When legacy orgs’ data capabilities catch up
I've noticed something about when a legacy or highly regulated organization quickly "catches up" with the rest of the economy in data capabilities.
1. Velocity becomes critical
Time becomes wayyyy more finite because you have to cover more of the hierarchy in the same number of hours, so you develop means to increase your velocity.
Meaning, those smaller sorts of clean-up work that we all accept suddenly become "quickly automate this and move on; there are other things we need to do instead."
2. Portfolio slimming as non-negotiable
This should probably actually be item 1b instead of 2: you start practicing data minimalism as a philosophy. Going from small data warehouse pilot to a cost-effective on-prem platform turns you into a packrat.

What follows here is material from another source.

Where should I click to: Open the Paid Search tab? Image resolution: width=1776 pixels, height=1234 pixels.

You will quickly reverse this when you realize that "just in case" datasets become drag. You can always build a job for it when you need it. Ditto for the stack; it has to get as small as possible.
3. Downfield view gets better, eventually
Reasonable hunger increases and you start to expand your downfield view. A secret talent of mine growing up was Dance Dance Revolution and Rocksmith. These types of rhythm games use a sorta tablature board.

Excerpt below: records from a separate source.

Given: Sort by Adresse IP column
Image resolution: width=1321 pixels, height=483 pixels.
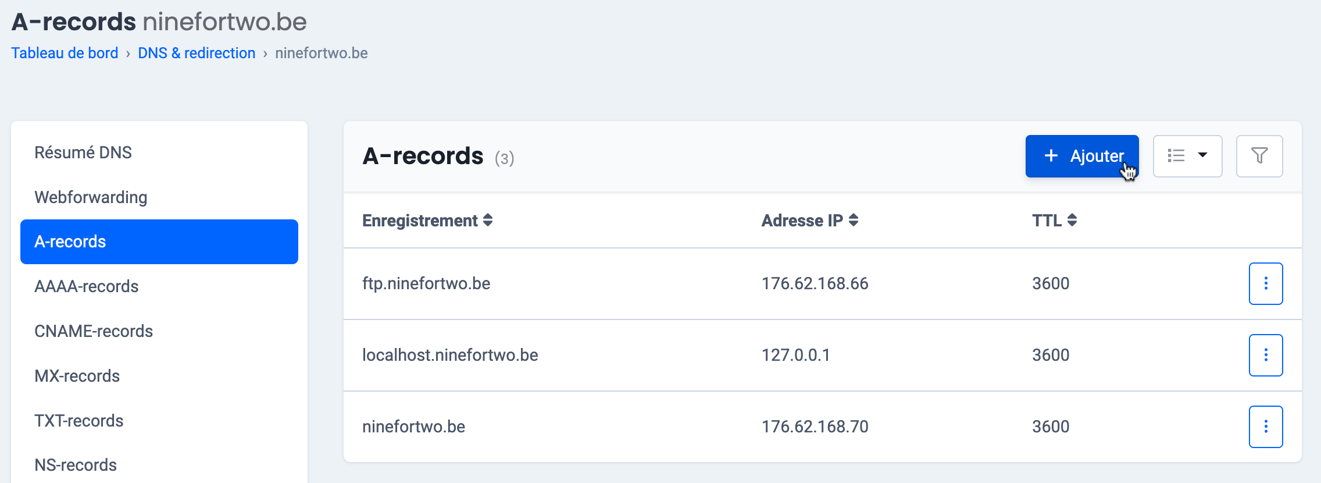Looking at the screenshot, I should coord(809,221).
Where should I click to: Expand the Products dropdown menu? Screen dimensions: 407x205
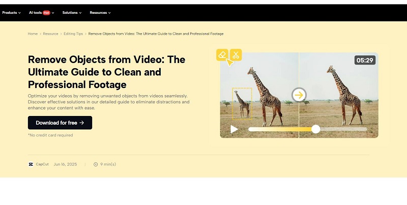click(12, 12)
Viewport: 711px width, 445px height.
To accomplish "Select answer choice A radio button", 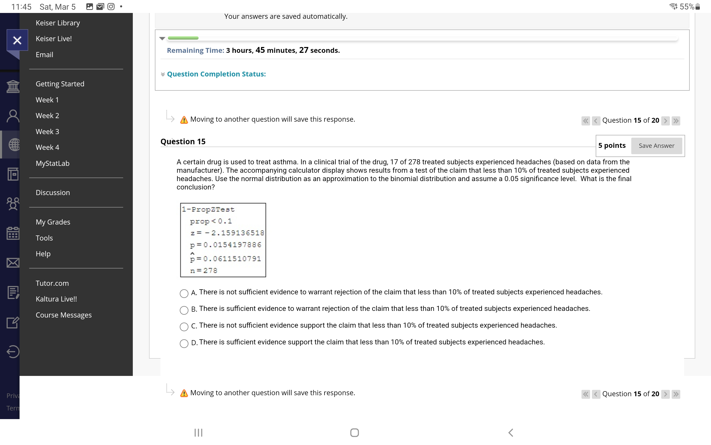I will pos(184,293).
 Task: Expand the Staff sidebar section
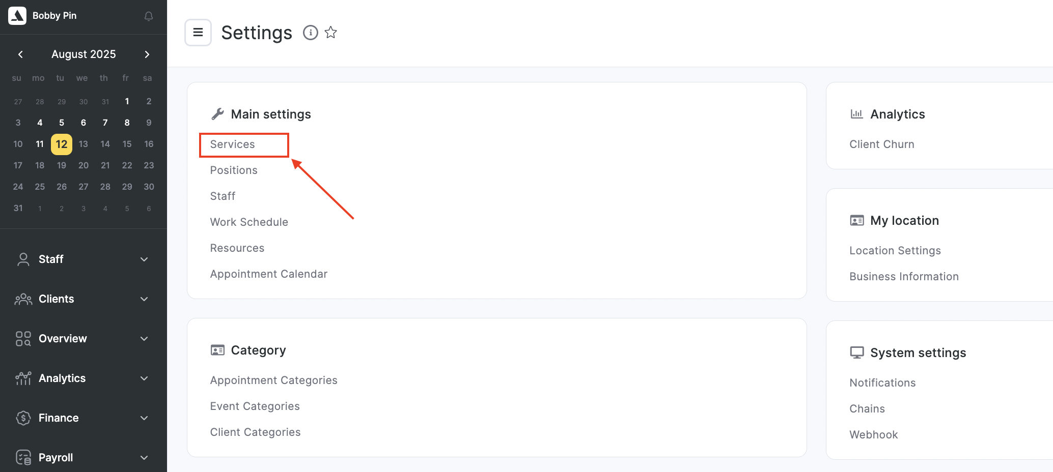pos(144,259)

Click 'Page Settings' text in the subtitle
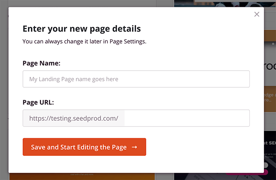pyautogui.click(x=127, y=42)
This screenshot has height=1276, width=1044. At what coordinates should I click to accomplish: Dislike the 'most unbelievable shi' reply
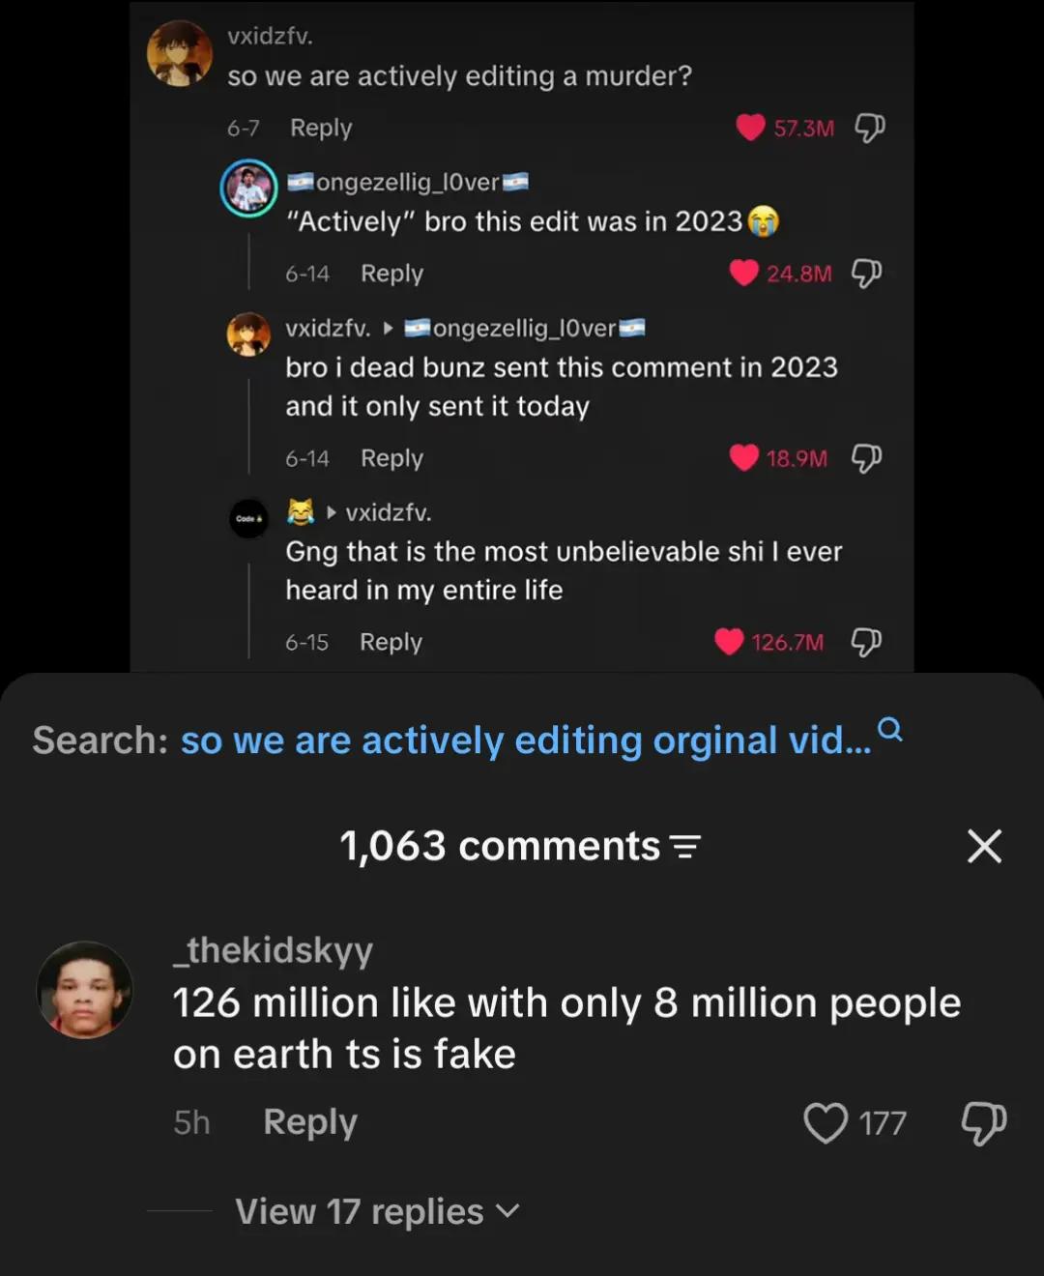coord(866,642)
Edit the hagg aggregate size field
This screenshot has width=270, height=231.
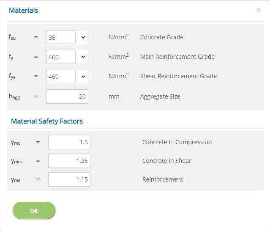tap(67, 96)
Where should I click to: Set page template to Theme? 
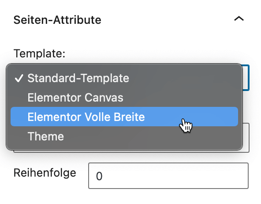coord(124,136)
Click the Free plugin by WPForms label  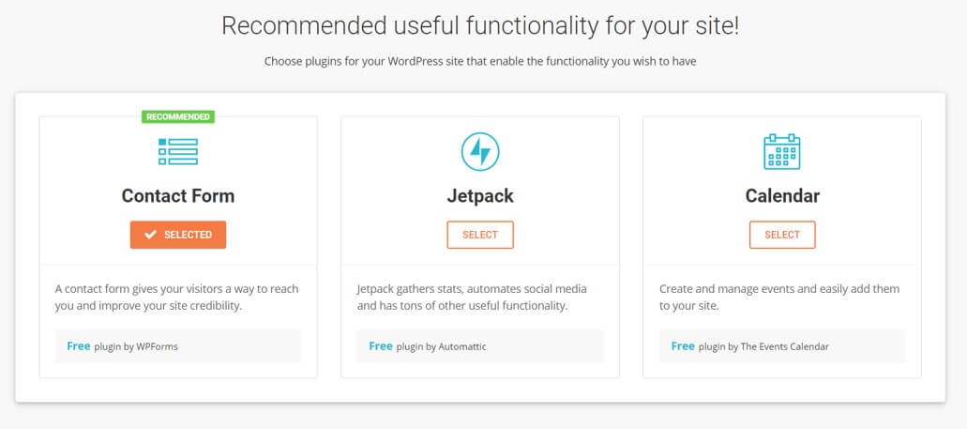click(x=122, y=346)
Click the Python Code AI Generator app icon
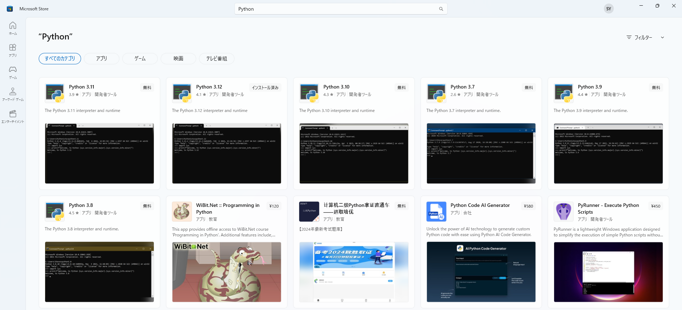682x310 pixels. coord(436,212)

As you get more comfortable with your movements, you start expanding your field of view from the notes right in front of you to the ones in the distance. Comfort in the field breeds that sort of far vision.

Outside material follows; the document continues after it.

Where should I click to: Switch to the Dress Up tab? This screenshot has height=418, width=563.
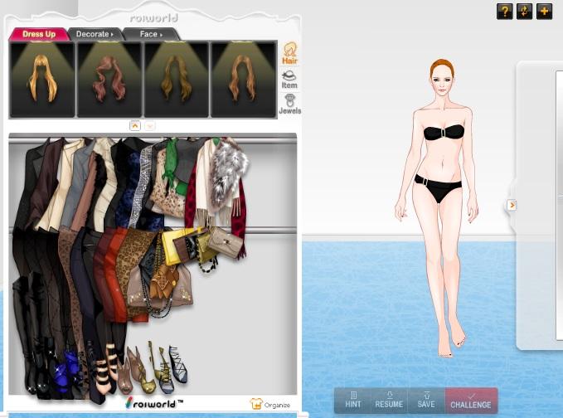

4. Legacy thinking as a pattern
It's a sticky topic, and I was surprised when I first started hearing it. You'll start noticing more, "well, we should be behind. Let others make the mistakes first." It's only when you start running alongside modern data organizations that you see the distinction between running-behind as a mentality and running-behind as a historical constraint. The issue with the first-follower mentality, as far as I'm concerned, is that your team never gets to work through problems. There are things that the initial builders learn that the followers never experience and you never get that expertise.
(I originally posted this to LinkedIn to quickly capture my thoughts on the subject. This may turn into something more substantial.)